Rehabilitation Of The Older A... Health Article

Recovery After Stroke

Early recovery after a stroke is caused by spontaneous mechanisms related to resolution of harmful local factors (ie, local edema, resorption of local toxins, improved local circulation, and resolution of arterial spasm). Motor recovery has been well-described and the most studied of all stroke impairments. The classic paper by Twitchell [35] in 1951 first described the pattern of motor recovery following stroke from a flaccid state to progressive increase in tone. The phases of recovery described by Twitchell [35] were later formalized into stages by Brunnstrom in 1970 [36]. The general pattern of recovery in a classic middle cerebral artery infarction is as follows: (1) proximal recovery occurs before distal; (2) the lower extremity recovers earliest and most completely; and (3) synergy patterns, stereotyped mass movements, occur before isolated, voluntary movements.

Neural plasticity is the potential of the central nervous system to reorganize its structure and function based on the idea that the brain is responsive, flexible, and dynamic. There is modification of neural networks that are use-dependent. After early, spontaneous recovery after stroke, several mechanisms are thought to occur. Bach-Y-Rita [37] described several theories on recovery and neuroplasticity, including collateral sprouting, unmasking, and diaschisis. Regeneration or collateral sprouting describes when a neighboring axon branches to assume the territory of a denervated region or injured axon. Unmasking of pathways is the activation of previously latent pathways when the dominant system fails. There may exist redundant pathways in which there is unmasking of the uninjured parallel pathway. The concept of diaschisis, coined by Constantin Von Monakow in 1914, describes how a site away from the primary injury may be affected when there is loss of neural input from the injured part of brain. Reversal of this process may contribute to neurologic and functional recovery after a stroke [38].

There is a clinical perception that these restorative processes are age-dependent. The question remains whether brain plasticity still exists and to what extent in the aging human brain because most studies have reported on young animals. Animal studies by Popa-Wagner and coworkers [39] report quantitative changes in the hippocampus and qualitative changes in the cortex with increased age. There seems to be a regenerative potential of the aged brain that is competent but attenuated after a stroke. Human studies further evaluate the ability of the aging motor cortex to reorganize. It is now well-known that cortical reorganization underlies functional recovery after a stroke and is elicited by motor training that uses practiced movements. The influence of age on this form of plasticity has been specifically studied by Sawaki and coworkers [40] who found a significant decrease in training-dependent plasticity as a function of age. Further studies are needed to delve into the mechanism and to quantify these changes in the aged brain.

Pharmacologic Agents And Recovery

An important goal during rehabilitation is to identify and minimize the use of pharmacologic agents that may impede recovery after stroke. Many drugs commonly used to treat new or chronic conditions have central nervous system side effects. Studies in laboratory animals indicate that certain centrally acting drugs (ie, clonidine, prazosin, neuroleptics, and other dopamine receptor antagonists; benzodiazepines; phenytoin; and phenobarbital) impair behavioral recovery after focal brain injury. Even single doses may have long-term harmful effects [41]. Consistent with previous reports, haloperidol retards motor recovery after sensory motor cortex injury in rats. The use of low doses of atypical antipsychotics provides a safer alternative to haloperidol in the treatment of agitated stroke patients [42]. The Stroke Council of the American Heart Association endorses the clinical practice guidelines for the pharmacologic management of stroke rehabilitation [43].

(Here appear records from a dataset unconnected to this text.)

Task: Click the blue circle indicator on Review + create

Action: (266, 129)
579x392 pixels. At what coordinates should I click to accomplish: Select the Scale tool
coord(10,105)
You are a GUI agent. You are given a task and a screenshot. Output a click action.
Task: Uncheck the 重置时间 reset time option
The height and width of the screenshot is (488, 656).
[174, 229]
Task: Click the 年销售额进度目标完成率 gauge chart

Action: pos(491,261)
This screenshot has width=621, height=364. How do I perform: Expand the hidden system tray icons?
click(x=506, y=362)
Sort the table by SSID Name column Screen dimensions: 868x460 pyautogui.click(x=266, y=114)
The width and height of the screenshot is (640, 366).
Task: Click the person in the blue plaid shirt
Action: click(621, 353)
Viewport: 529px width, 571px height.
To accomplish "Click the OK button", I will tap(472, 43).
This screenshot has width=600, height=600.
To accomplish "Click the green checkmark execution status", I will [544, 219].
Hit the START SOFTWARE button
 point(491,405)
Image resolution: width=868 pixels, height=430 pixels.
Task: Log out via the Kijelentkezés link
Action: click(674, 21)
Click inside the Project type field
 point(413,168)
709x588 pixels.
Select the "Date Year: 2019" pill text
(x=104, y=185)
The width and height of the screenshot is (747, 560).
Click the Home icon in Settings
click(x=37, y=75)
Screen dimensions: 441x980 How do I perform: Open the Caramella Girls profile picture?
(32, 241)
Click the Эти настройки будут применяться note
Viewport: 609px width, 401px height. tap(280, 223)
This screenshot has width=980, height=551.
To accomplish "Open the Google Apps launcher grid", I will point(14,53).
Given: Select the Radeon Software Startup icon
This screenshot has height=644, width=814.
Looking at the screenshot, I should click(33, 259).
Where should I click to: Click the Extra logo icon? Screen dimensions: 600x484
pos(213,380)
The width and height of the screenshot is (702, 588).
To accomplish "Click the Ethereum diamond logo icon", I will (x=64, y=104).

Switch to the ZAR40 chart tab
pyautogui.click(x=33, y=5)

The practice of neurorehabilitation is unique in that it provides an opportunity to enhance intensive rehabilitation with pharmacologic interventions that facilitate the recovery of damaged neurons and plastic responses in underused and unused brain tissue. Animal studies reveal that norepinephrine, amphetamine, and other α-adrenergic stimulating drugs can enhance motor performance after unilateral ablation of the sensory motor cortex. Although widely used, there are limited data to support the use of neurostimulants in stroke recovery. The most studied in clinical trials is dextroamphetamine, which has been shown both to expedite motor recovery and improve aphasia [44–46]. Other agents commonly used and studied in small controlled trials or case series to treat motor, language, and cognitive-behavioral syndromes include methylphenidate, amantadine, levodopa, selective serotonin reuptake inhibitors, and modafinil [47–53].